-- SOURCE EXCERPT --
* Start *

This mechanistic metaphysics is something in which one can believe, it does not contradict any idea essential to technological science, which itself expresses the world in terms of the force that we comprehend in a more essential manner “from the inside” as will to power. The truth of the technological universe is thus ultimately time, which forms a circle; the moment where the future and the past merge, where the infinity of successive nows traditionally called eternity is replaced by a new time, a time of freedom and of a decision about everything as a whole.
My interest here lies not in directly contrasting these different readings of Nietzsche in order to weigh their relative merits; each has its roots in Nietzsche’s text, and more importantly, each has its roots in a deep reflection on the meaning of Nietzsche for philosophy as such. I wish instead to emphasize some general themes of the latter, that is, of Nietzsche’s meaning for philosophy (which really just means for us, the spiritual inheritors of the 20th century), themes that can be articulated by way of a reflection on the phrase at the end of the passage just quoted, namely: “a decision about everything as a whole.” This is an essential theme in Patočka’s essay, one that comes to a climax in a powerful appeal to the thought of Heidegger towards its end. It is also a theme essential to Michalski’s meditation on Nietzsche, but its genuine sense for Michalski will, I want to suggest, represent more of a departure from than an embracing of Heidegger’s thought.
To show what I mean, let me begin by pointing out some of the salient aspects of Patočka’s essay. Patočka begins with another example of a “decision about the whole,” namely Kant’s moral theology. The main task Patočka sets for himself is to explore the legacy of Kant’s moral philosophy with reference to its critics, including Masaryk, of whom Patočka is in turn extremely (and truth be told perhaps uncharitably) critical. Of course Nietzsche plays a prominent role among the critics of Kant, but so does Dostoyevsky, whose thought Patočka explores as a vehicle for articulating his own position.

* End *

-- INFORMATION PROVIDED --

* Start *

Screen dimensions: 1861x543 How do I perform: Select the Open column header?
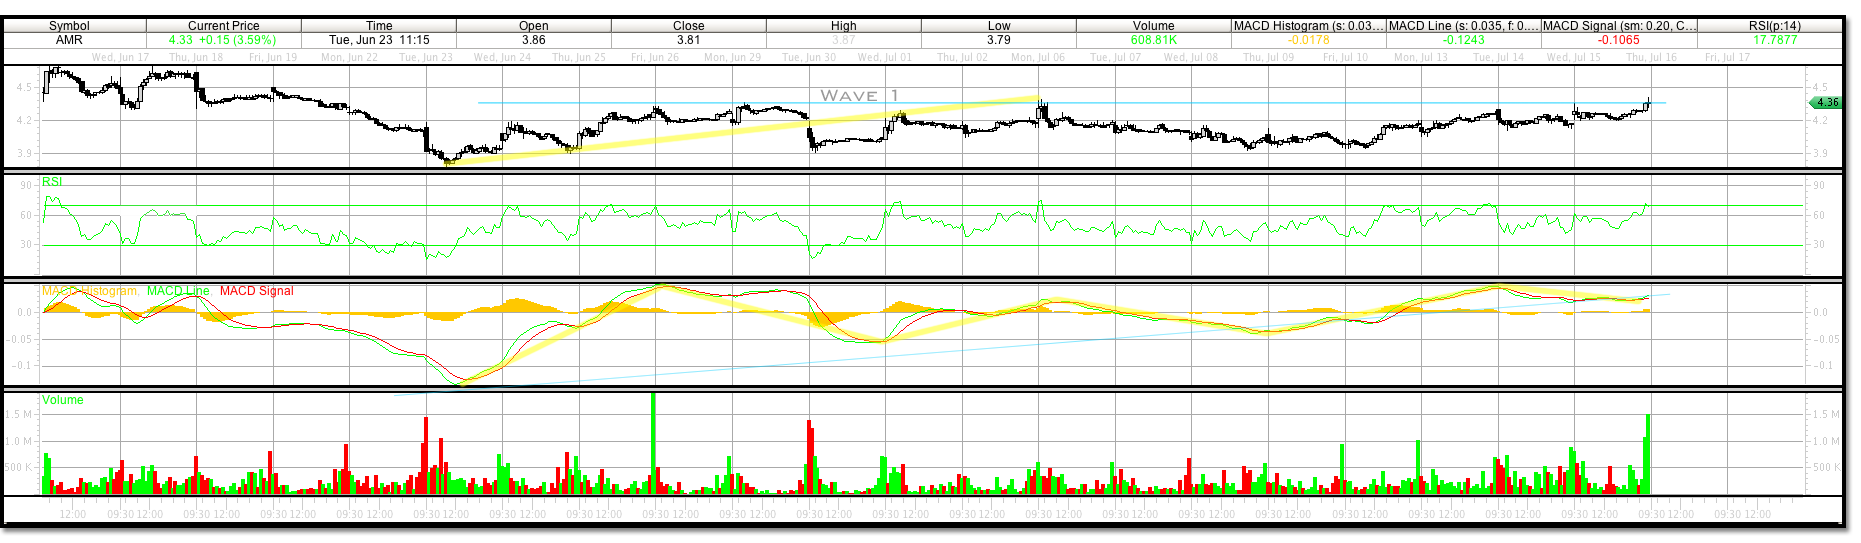pyautogui.click(x=533, y=26)
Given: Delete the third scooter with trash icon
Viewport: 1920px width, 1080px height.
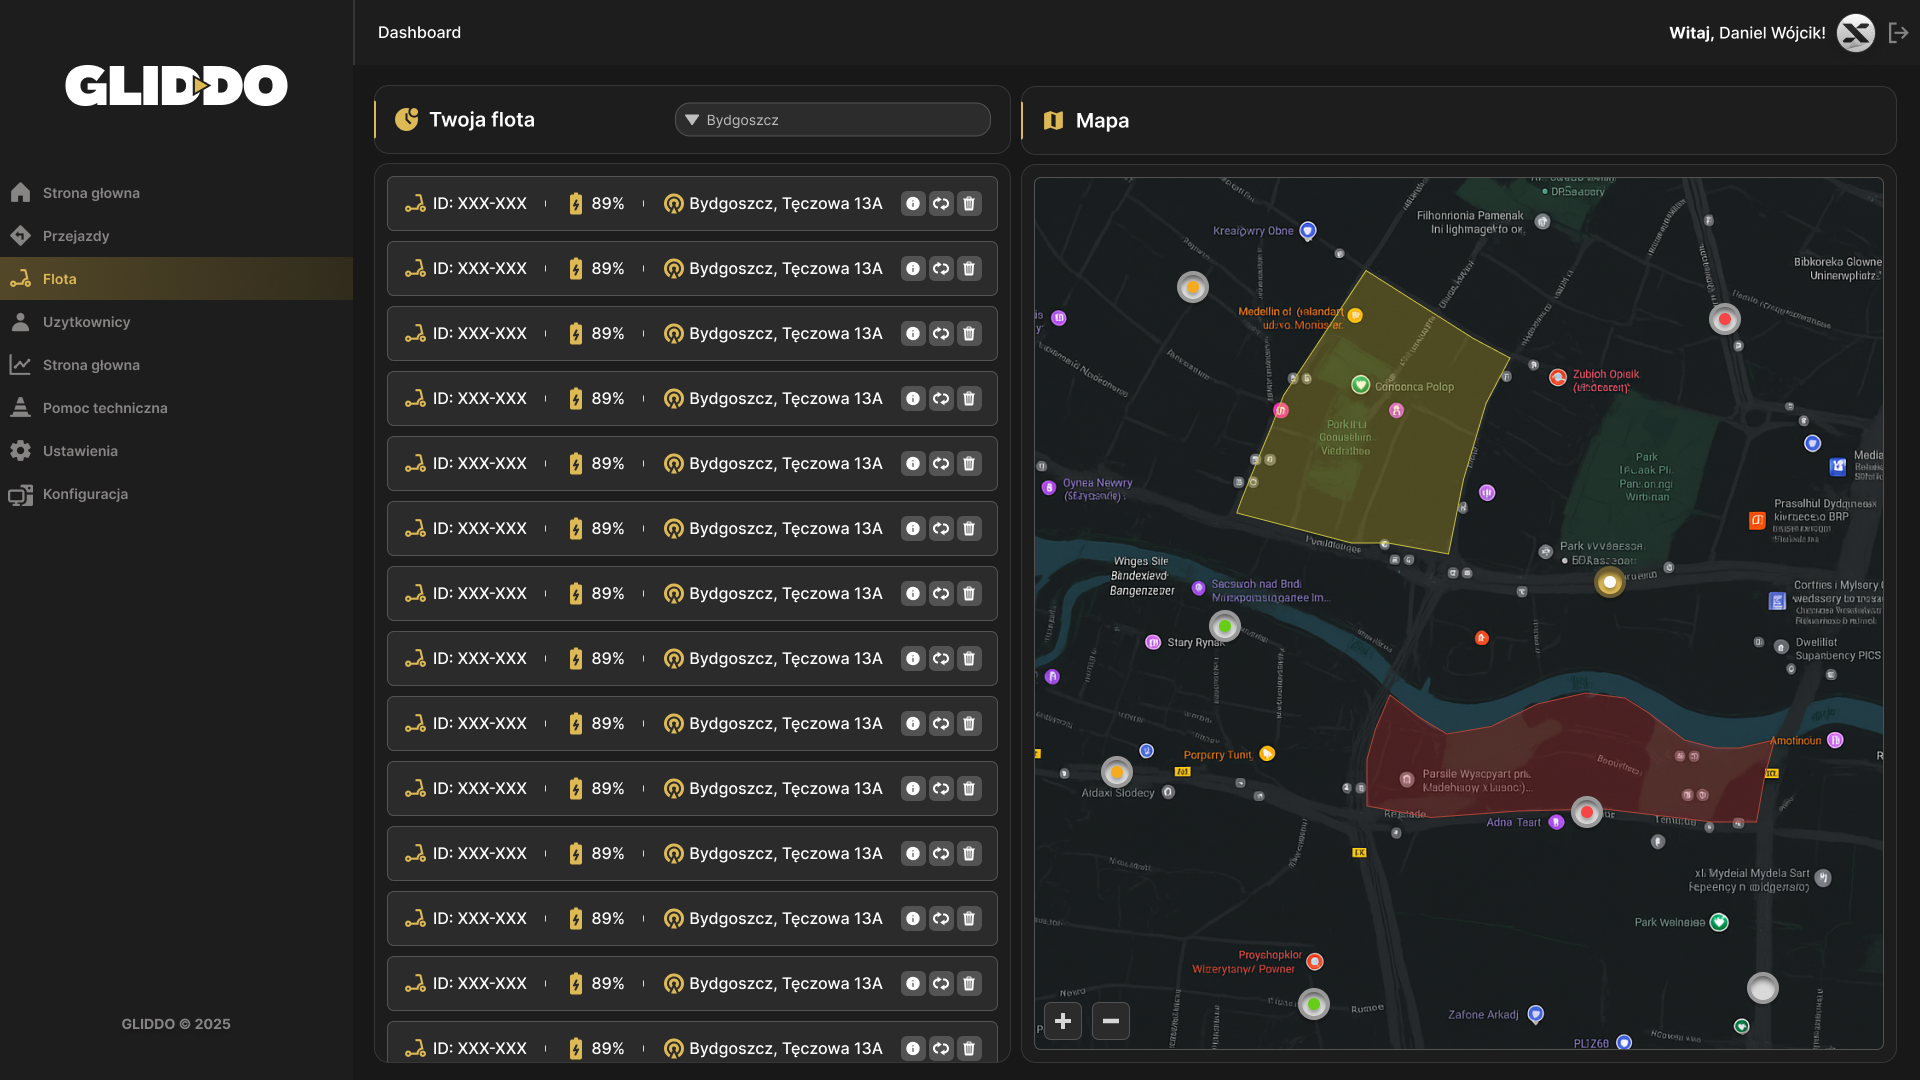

* End *

-- COMPLETE THE FOLLOWING --
**a.** Render this sentence from the Nietzsche passage into Spanish: "Patočka begins with another example of a “decision about the whole,” namely Kant’s moral theology."
**b.** Reproduce the Nietzsche passage verbatim from "This mechanistic metaphysics" up to and including "of a decision about everything as a whole.".
Work from the Nietzsche passage only; the material plays no part.

-- RESPONSES TO THE TASKS --
**a.** Patočka comienza con otro ejemplo de una «decisión sobre el todo», a saber, la teología moral de Kant.

**b.**
This mechanistic metaphysics is something in which one can believe, it does not contradict any idea essential to technological science, which itself expresses the world in terms of the force that we comprehend in a more essential manner “from the inside” as will to power. The truth of the technological universe is thus ultimately time, which forms a circle; the moment where the future and the past merge, where the infinity of successive nows traditionally called eternity is replaced by a new time, a time of freedom and of a decision about everything as a whole.